» Text segment
□ □ □ □ □ □ □

At the Mayfair Hotel, 200 record-company executives from 20 countries quite literally applauded the demonstrations and hectoring speeches from the IFPI panel; it was more like a religious service than a serious discussion, with DAT cast in the role of Devil.
Although the acoustics of the theater and sound system used made serious listening virtually impossible, several audio journalists present heard the difference between coded and uncoded music. When they said so, they were given a hostile reception from the re cord-industry audience.
The next day, at Abbey Road, a small audience composed mainly of audio engineers was able to give Copy-code a much more thorough hearing. The system was roundly and soundly criticized.
Secondhand reports of the London demonstrations have often been based either on the Mayfair prayer meeting alone or on an "average" of the two meetings. Only those who were present at Abbey Road (or, ideally, at both meetings) are in a position to re port accurately on the audio tests and reactions. Significantly, the record-industry executives who had been so noisy at the Mayfair failed to show up the next day at Abbey Road for the serious listening tests.
In March 1987, Ian Thomas, Director General and Chief Executive of the IFPI, had explained that his Federation had adopted Copy-code on the say-so of "leading figures in the recording studio world, including George Martin and technical experts from Polygram and Philips." George Martin is, of course, most famous for his work with The Beatles, and he is now a respected industry spokesman with his own recording studios. Martin spoke for the IFPI at the Mayfair to rally support for Copy-code.
"Please vote for Copy-code," he implored. "I can promise you that every musician in the country wants it." But under questioning, Martin acknowledged that the only listening tests he had done on the system had been with encoded music provided by CBS; he had not had a chance to use an en coder for A/B tests of known material.
Neither did George Martin turn up at Abbey Road the next day.
With George Martin's technical endorsement so obviously devalued, the IFPI cited Han Tendeloo, formerly of Polygram and now with Philips and Du Pont Optical, as one of the "leading figures" in the audio industry who had done tests which led the IFPI to endorse Copy-code. Subsequently, Tendeloo denied this, saying that the IFPI, in endorsing the implementation of Copy-code, "did not do so on my recommendation." Meanwhile, Philips had thrown a wrench into the works by suggesting an alternative system. News of this first broke in London in late April 1987, a few days before the Copy-code demonstrations took place. The Common Market Copyright Unit had organized a seminar in London and had asked CBS to demonstrate Copy-code. CBS had said no, so the organizers flew in Peter Plompen from Philips' headquarters in Holland. Plompen described what has become known as the "one-copy" or "no-clone" solution.
"The awesome thing about digital taping is that it isn't just taping, it's cloning," said George Martin in an IFPI handout. "However many copies you make, the product is just as good as you get in the studio." The Philips proposal addresses this concern.

□ □ □ □ □ □ □

» Requests
**1.** Retype the Copy-code passage from "At the Mayfair Hotel, 200" to "re cord-industry audience.".
**2.** Answer these questions using the Copy-code passage:
(a) How many record-company executives attended the Mayfair Hotel event, and from how many countries did they come?
(b) Which company supplied the encoded music that George Martin used in his listening tests?
(c) What did Peter Plompen of Philips describe at the London seminar?
**3.** Proceed with the Copy-code passage, picking up right after its final sentence.
The items that follow the Copy-code passage were taken from a separate source.

Source data:
□ □ □ □ □ □ □

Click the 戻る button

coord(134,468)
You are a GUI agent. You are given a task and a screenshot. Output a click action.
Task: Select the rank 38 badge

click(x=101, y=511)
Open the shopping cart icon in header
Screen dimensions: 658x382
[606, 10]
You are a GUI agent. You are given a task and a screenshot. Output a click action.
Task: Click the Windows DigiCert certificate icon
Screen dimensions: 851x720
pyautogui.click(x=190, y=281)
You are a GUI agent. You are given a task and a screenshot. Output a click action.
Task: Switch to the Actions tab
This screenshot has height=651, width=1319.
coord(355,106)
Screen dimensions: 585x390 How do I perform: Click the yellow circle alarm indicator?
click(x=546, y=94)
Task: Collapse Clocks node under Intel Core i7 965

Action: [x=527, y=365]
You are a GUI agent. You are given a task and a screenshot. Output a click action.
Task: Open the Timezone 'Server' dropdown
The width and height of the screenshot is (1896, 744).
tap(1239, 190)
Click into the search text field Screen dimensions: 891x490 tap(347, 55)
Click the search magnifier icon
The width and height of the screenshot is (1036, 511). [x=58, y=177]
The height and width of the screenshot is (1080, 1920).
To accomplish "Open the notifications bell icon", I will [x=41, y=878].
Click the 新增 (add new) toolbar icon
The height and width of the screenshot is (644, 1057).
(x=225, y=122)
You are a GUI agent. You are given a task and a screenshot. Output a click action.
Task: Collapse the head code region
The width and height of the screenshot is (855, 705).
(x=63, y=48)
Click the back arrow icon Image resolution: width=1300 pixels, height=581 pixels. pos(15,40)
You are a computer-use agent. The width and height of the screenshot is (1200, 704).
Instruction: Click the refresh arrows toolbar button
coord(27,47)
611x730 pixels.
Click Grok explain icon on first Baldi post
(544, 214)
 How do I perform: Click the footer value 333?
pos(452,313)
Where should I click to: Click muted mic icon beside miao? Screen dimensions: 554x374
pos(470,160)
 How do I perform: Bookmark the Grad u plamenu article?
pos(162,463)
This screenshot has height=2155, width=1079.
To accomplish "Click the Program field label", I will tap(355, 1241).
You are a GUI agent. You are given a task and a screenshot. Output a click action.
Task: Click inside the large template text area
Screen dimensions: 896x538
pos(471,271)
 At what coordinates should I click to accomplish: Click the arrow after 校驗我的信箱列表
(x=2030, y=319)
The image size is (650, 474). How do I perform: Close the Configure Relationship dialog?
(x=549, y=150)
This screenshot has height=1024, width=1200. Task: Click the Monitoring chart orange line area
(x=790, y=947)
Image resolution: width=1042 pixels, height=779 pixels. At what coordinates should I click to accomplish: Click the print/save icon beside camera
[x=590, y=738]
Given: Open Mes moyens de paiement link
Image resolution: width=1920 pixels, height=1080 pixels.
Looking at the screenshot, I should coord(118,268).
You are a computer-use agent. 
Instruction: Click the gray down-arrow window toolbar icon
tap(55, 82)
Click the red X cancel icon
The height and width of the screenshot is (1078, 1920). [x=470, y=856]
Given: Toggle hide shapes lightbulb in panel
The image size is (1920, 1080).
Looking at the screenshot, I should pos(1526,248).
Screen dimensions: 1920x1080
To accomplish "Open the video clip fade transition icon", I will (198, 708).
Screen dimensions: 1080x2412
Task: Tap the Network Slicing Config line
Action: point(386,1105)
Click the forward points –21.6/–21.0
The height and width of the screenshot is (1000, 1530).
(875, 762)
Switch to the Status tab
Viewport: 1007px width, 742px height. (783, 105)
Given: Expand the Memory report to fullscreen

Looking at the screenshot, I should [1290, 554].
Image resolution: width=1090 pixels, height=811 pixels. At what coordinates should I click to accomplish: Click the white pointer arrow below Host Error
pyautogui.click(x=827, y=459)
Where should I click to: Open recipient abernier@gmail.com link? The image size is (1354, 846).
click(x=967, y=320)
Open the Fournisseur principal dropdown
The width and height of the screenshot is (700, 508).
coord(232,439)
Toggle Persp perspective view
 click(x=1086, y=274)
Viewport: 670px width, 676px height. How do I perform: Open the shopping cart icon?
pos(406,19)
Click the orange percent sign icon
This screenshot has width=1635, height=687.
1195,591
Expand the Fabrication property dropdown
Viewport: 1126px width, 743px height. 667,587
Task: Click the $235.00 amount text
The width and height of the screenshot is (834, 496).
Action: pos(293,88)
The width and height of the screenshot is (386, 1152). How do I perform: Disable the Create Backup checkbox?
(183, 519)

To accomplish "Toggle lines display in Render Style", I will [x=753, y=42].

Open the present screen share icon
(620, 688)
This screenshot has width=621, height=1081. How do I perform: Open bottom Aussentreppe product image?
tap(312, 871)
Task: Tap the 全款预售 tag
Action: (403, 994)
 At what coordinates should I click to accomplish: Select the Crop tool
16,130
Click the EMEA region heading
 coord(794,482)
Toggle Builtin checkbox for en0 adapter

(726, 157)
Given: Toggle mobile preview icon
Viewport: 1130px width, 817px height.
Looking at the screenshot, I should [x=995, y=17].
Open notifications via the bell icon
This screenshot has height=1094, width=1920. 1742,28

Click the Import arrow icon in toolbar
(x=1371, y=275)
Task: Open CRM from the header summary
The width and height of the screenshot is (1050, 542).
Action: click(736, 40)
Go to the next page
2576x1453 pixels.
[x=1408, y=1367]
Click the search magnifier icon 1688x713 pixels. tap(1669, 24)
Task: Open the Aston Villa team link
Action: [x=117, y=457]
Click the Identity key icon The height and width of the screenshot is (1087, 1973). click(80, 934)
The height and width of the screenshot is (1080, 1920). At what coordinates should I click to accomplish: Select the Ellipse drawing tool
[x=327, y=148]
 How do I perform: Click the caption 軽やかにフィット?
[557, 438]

□ □ □ □ □ □ □

» Responses by task
**1.**
At the Mayfair Hotel, 200 record-company executives from 20 countries quite literally applauded the demonstrations and hectoring speeches from the IFPI panel; it was more like a religious service than a serious discussion, with DAT cast in the role of Devil.
Although the acoustics of the theater and sound system used made serious listening virtually impossible, several audio journalists present heard the difference between coded and uncoded music. When they said so, they were given a hostile reception from the re cord-industry audience.

**2.**
(a) There were 200 executives from 20 countries.
(b) CBS supplied the encoded music.
(c) He described the "one-copy" or "no-clone" solution.

**3.**
Already, DAT recorders cannot dub in the digital domain from CD because of deliberate mismatching of the sampling frequencies (44 1 kHz for CD and 48 or 32 kHz for domestic DAT). Additionally, CD and DAT data streams have space for a copy-inhibit flag which would prevent digital dubbing, and all of the 15,000 CDs released worldwide have such a flag it place.
Plompen's proposal would allow DAT recorders to make one digital dub from any CD, adding an extra copy-inhibit flag to the copy recording. Thus, the fist dub from a CD feed would be perfect, but thereafter, any attempt at digital dubbing (i.e., cloning) would fail. This proposal angered the IFPI because it undermined the Copy-code lobby, and Philips subsequently refused to discuss it-but by then, of course, the idea was known.
Politicians all across Europe have since found themselves getting deeper into techno-legal muddles. Clearly there is a contradiction between a tape-tax law, which in effect legitimizes home taping, and a Copy-code law, which mandates recorder circuitry that prevents home taping of some pro gram material.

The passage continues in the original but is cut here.